** Records supplied **
*-*-*

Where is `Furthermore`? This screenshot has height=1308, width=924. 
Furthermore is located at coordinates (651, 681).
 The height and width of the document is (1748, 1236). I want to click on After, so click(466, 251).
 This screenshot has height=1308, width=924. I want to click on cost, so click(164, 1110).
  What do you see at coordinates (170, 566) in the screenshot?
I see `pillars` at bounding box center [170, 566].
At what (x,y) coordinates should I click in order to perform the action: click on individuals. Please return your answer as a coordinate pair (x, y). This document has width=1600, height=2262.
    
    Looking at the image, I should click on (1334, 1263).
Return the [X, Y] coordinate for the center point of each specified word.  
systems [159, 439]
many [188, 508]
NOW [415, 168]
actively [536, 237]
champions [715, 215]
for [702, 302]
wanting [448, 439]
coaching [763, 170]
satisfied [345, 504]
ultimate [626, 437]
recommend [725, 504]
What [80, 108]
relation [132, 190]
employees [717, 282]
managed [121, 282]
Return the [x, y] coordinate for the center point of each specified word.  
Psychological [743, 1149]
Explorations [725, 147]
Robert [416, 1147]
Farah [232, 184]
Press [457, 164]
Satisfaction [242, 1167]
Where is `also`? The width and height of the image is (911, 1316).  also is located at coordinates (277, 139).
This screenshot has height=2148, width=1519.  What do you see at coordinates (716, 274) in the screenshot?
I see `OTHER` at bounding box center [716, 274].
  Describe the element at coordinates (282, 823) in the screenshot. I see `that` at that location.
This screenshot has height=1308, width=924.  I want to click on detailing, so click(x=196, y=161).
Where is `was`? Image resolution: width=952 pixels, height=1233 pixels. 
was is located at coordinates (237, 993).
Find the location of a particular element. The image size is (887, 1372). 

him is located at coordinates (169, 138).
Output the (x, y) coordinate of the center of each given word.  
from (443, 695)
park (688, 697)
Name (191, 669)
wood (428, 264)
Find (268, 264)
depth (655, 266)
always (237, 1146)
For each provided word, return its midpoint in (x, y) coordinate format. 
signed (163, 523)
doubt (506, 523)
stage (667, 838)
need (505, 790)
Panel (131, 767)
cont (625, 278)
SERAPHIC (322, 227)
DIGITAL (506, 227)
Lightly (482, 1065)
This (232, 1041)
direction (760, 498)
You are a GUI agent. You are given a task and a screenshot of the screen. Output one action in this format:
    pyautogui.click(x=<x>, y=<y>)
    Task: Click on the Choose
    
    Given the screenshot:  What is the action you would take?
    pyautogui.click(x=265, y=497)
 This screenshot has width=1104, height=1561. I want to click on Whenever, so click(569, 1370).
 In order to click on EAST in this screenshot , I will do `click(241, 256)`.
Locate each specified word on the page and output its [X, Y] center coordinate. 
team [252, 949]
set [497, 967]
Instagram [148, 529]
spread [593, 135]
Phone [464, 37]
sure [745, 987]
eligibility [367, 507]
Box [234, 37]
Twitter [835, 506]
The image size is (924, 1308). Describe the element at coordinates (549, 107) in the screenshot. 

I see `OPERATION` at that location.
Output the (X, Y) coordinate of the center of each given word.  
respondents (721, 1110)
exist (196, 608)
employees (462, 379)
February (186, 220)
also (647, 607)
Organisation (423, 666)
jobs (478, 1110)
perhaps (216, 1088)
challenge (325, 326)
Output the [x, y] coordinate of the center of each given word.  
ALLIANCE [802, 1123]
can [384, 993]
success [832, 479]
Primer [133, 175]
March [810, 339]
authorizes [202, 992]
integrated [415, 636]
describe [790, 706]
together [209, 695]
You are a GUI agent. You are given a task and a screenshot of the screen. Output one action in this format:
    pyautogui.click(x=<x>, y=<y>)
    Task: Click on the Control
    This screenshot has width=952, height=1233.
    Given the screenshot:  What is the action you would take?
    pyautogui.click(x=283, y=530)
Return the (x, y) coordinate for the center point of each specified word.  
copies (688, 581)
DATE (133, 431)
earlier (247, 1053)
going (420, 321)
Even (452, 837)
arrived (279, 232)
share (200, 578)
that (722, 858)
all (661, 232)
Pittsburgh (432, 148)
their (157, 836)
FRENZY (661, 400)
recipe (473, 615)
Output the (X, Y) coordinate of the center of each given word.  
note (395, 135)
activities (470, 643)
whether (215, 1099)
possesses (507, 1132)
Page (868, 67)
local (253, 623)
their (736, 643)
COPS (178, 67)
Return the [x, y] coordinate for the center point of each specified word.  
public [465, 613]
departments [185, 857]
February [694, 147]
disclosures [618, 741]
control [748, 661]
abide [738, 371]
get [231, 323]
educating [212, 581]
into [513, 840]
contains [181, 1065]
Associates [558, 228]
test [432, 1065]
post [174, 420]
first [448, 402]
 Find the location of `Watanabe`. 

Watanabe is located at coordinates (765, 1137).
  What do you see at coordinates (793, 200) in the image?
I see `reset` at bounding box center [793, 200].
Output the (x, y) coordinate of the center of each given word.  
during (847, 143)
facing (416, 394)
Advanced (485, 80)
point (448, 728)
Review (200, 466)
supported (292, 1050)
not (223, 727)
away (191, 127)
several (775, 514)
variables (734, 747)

*-*-*

** Stated problem **
Place the records between the line holding "recipe (473, 615)" and the line holding "test [432, 1065]", inclusive, into a JSON list of strings, with one string for each line and blank lines left out.

** Exercise output **
[
  "recipe (473, 615)",
  "Output the (X, Y) coordinate of the center of each given word.  ",
  "note (395, 135)",
  "activities (470, 643)",
  "whether (215, 1099)",
  "possesses (507, 1132)",
  "Page (868, 67)",
  "local (253, 623)",
  "their (736, 643)",
  "COPS (178, 67)",
  "Return the [x, y] coordinate for the center point of each specified word.  ",
  "public [465, 613]",
  "departments [185, 857]",
  "February [694, 147]",
  "disclosures [618, 741]",
  "control [748, 661]",
  "abide [738, 371]",
  "get [231, 323]",
  "educating [212, 581]",
  "into [513, 840]",
  "contains [181, 1065]",
  "Associates [558, 228]",
  "test [432, 1065]"
]